Received: October 12, 2015       Accepted: January 17, 2016       Published: January 20, 2016
How to Cite

Copyright: © 2016 Zierer et al. This is an open-access article distributed under the terms of the Creative Commons Attribution License, which permits unrestricted use, distribution, and reproduction in any medium, provided the original author and source are credited.


Leukocyte telomere length (LTL) is considered one of the most predictive markers of biological aging. The aim of this study was to identify novel pathways regulating LTL using a metabolomics approach. To this end, we tested associations between 280 blood metabolites and LTL in 3511 females from TwinsUK and replicated our results in the KORA cohort. We furthermore tested significant metabolites for associations with several aging-related phenotypes, gene expression markers and epigenetic markers to investigate potential underlying pathways. Five metabolites were associated with LTL: Two lysolipids, 1-stearoylglycerophosphoinositol (P=1.6×10−5) and 1-palmitoylglycerophosphoinositol (P=1.6×10−5), were found to be negatively associated with LTL and positively associated with phospholipase A2 expression levels suggesting an involvement of fatty acid metabolism and particularly membrane composition in biological aging. Moreover, two gamma-glutamyl amino acids, gamma-glutamyltyrosine (P=2.5×10−6) and gamma-glutamylphenylalanine (P=1.7×10−5), were negatively correlated with LTL. Both are products of the glutathione cycle and markers for increased oxidative stress. Metabolites were also correlated with functional measures of aging, i.e. higher blood pressure and HDL cholesterol levels and poorer lung, liver and kidney function. Our results suggest an involvement of altered fatty acid metabolism and increased oxidative stress in human biological aging, reflected by LTL and age-related phenotypes of vital organ systems.

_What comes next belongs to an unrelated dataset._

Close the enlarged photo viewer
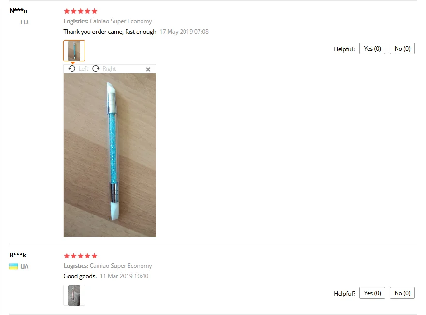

Telomeres are repetitive DNA sequences located at the end of each chromatid. Several proteins, such as the telomere repeat-binding factor (TRF) 1 and 2, bind specifically to this area forming large nucleoprotein complexes, the t-loops [1]. These structures protect the DNA from degradation and end-to-end fusion. Telomeres shorten with each cell cycle, due to the inability of the DNA polymerase to replicate the end of the lagging strand. Thus, the shortening of telomeres has been proposed as a “mitotic clock” which limits the replicative life span of cells and causes cell senescence [2]. In fact, leucocyte telomere length (LTL) has been associated not only with chronological age [3] but also many aging-related diseases, such as Alzheimer's Disease (AD) [4,5], cardiovascular disease [6,7] and cancer [8,9]. Furthermore, LTL was found to predict mortality [10,11] and longevity [12]. Thus, it was suggested as potential biomarker of biological aging [13].

Genome-wide association studies have until now identified ten genes associated with LTL [14,15,16,17]. Most of these genes physically interact with telomeres; however, how the shortening of telomeres affects an individual's health is still not fully understood. Recent developments in the field of metabolomics allow for the high-throughput measurement of an extensive set of low-molecular-weight molecules (metabolites) [18]. Changes in metabolite concentrations reflect physiological functions and can indicate early stages of diseases [19]. Recently, a study on LTL revealed strong associations with blood biomarkers in a cohort of American Indians [20]. However, the study was small (n=423) and lacked independent replication.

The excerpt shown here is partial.